==== Page
Il est donc aisé de comprendre que les saisons mettent une grande différence entre la longueur des ombres à midi. Celles du solstice d’été sont les plus courtes ; celles du solstice d’hiver sont les plus longues ; celles des équinoxes sont moyennes entre ces deux longueurs. Plus les climats que nous habitons sont éloignés de l’équateur terrestre (car la terre a aussi le sien) plus l’ombre méridienne d’un corps élevé doit être longue, à proportion de l’éloignement. Cela s’ensuit naturellement des principes qui viennent d’être déduits. Prenons un même jour, par exemple, le premier Juin à midi, l’ombre d’une perche de douze piés sera plus longue en Suede qu’à Paris, & à Paris qu’à Alger. Cela est facile à concevoir.

Ceci posé, l’ombre peut servir à connoître combien les lieux sont plus proches ou plus éloignés de l’équateur ; elle peut aussi servir à déterminer la durée des saisons ; aussi voyons-nous que dans la plus haute antiquité, les nations savantes ont élevé des colonnes ou des obélisques, dont l’ombre étant observée par d’habiles gens, servoit à déterminer le cours du soleil & les saisons qui en dépendent.

Ces colonnes, ces obélisques des anciens surmontés d’une boule, n’étoient pas un simple ornement, mais un instrument de mathématique qui servoit à décrire sur le terrein par le moyen de l’ombre, le chemin que le soleil fait ou semble faire dans le ciel. Une preuve décisive de l’ancienneté de ces obélisques ; c’est qu’on en voit sur des médailles grecques antiques, & antérieures à Pythéas de Marseille. Telle est entr’autres celle de Philippe, roi de Macédoine, rapportée par Goltzius. t. III. tab. xxx. n. 5.

L’ombre d’un obélisque à sa pointe, répond au bord supérieur du soleil : pour avoir le point central du soleil, il faut quelque chose qui rectifie cela. En mettant une boule, le centre de l’ombre qu’elle forme, donne ce point sans autre opération, ce qui est une facilité. La différence qui résulte du calcul de l’ombre d’un obélisque, avec, ou sans cette boule, est considérable, puisqu’elle est de tout le demi-diametre du soleil ; & cette différence doit être observée pour la justesse du calcul astronomique.
========
==== Données
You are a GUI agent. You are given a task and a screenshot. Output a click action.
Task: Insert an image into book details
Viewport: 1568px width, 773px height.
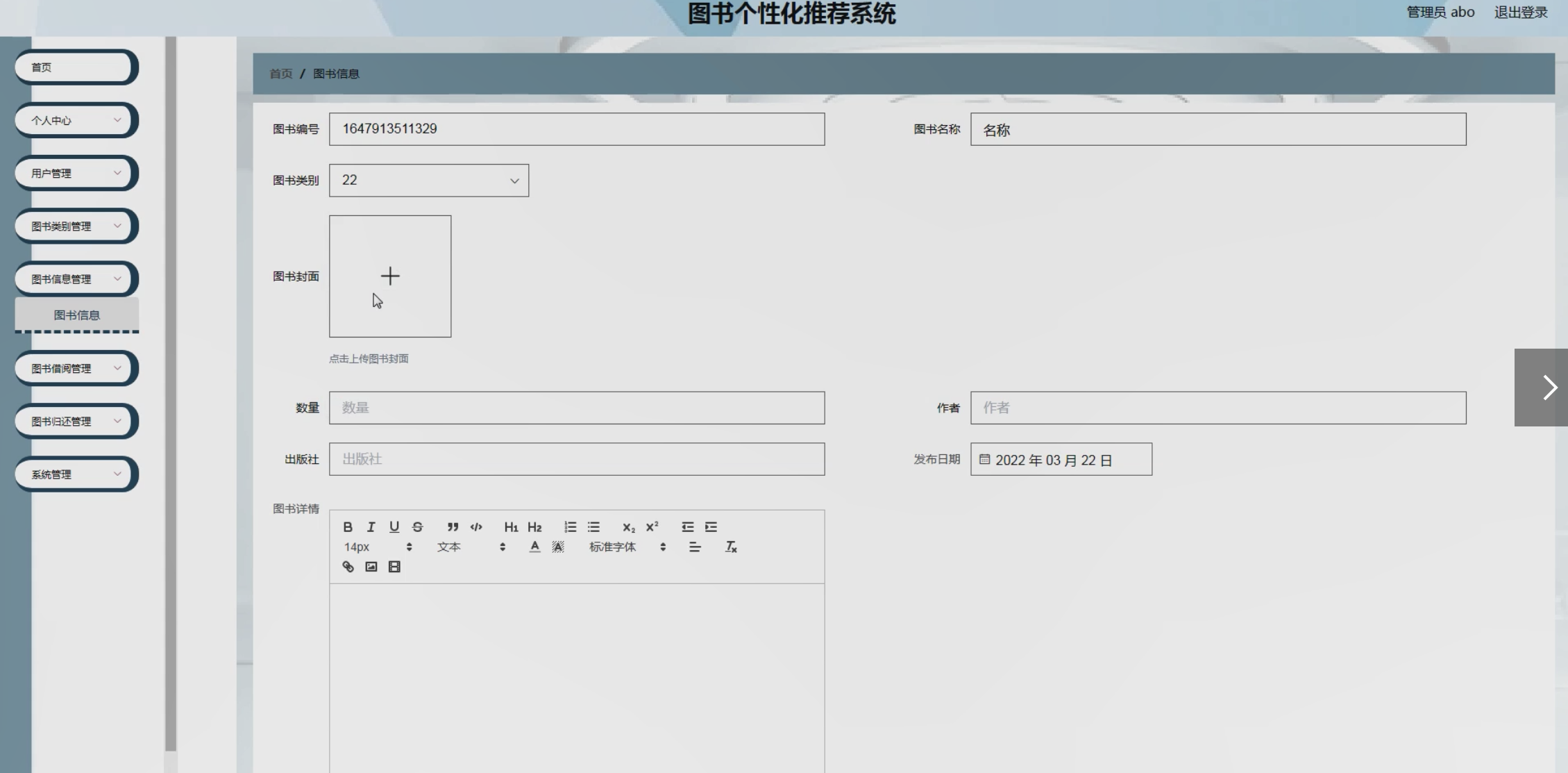click(x=371, y=567)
========
● Consignes
(A) Dans le texte sur les ombres, reformulez sous forme de liste le paragraphe qui commence par « Ces colonnes, ces obélisques des anciens » en conservant ses faits principaux.
(B) Prolongez le texte sur les ombres et les obélisques en reprenant juste après sa dernière phrase.

● Réponses rédigées
(A)
- Les colonnes et les obélisques des anciens, surmontés d'une boule, n'étaient pas de simples ornements.
- C'étaient des instruments de mathématique qui, au moyen de l'ombre, traçaient sur le terrain le chemin que le soleil fait ou semble faire dans le ciel.
- Leur ancienneté est prouvée par leur présence sur des médailles grecques antiques, antérieures à Pythéas de Marseille.
- Parmi ces médailles figure celle de Philippe, roi de Macédoine, rapportée par Goltzius (t. III, tab. xxx, n. 5).

(B)
Ces obélisques ont été appellés gnomon, γνώμων, mot qui en grec signifie ce qui montre, ce qui marque, ce qui fait connoître, & que l’on a adopté en notre langue. La science de l’ombre a recommencé à être cultivée avec succès en ces derniers siecles, & a produit cette variété prodigieuse de cadrans solaires pour toutes les expositions possibles.

Ce que nous avons dit jusqu’à présent des ombres ne convient généralement qu’aux peuples situés entre l’équateur & le pole septentrional, vers lequel leur ombre est toujours tournée à midi. Au-de-là de l’équateur, c’est tout le contraire. L’ombre d’un objet élevé se tourne toujours vers le sud, lorsqu’il est midi. Cela se conclud sans peine du principe général, que l’ombre est toujours opposée en droite ligne au corps lumineux. Puisque les habitans de ce pays-là sont entre la ligne du soleil & le pole méridional, il faut qu’à midi leur ombre soit tournée nécessairement vers ce pole.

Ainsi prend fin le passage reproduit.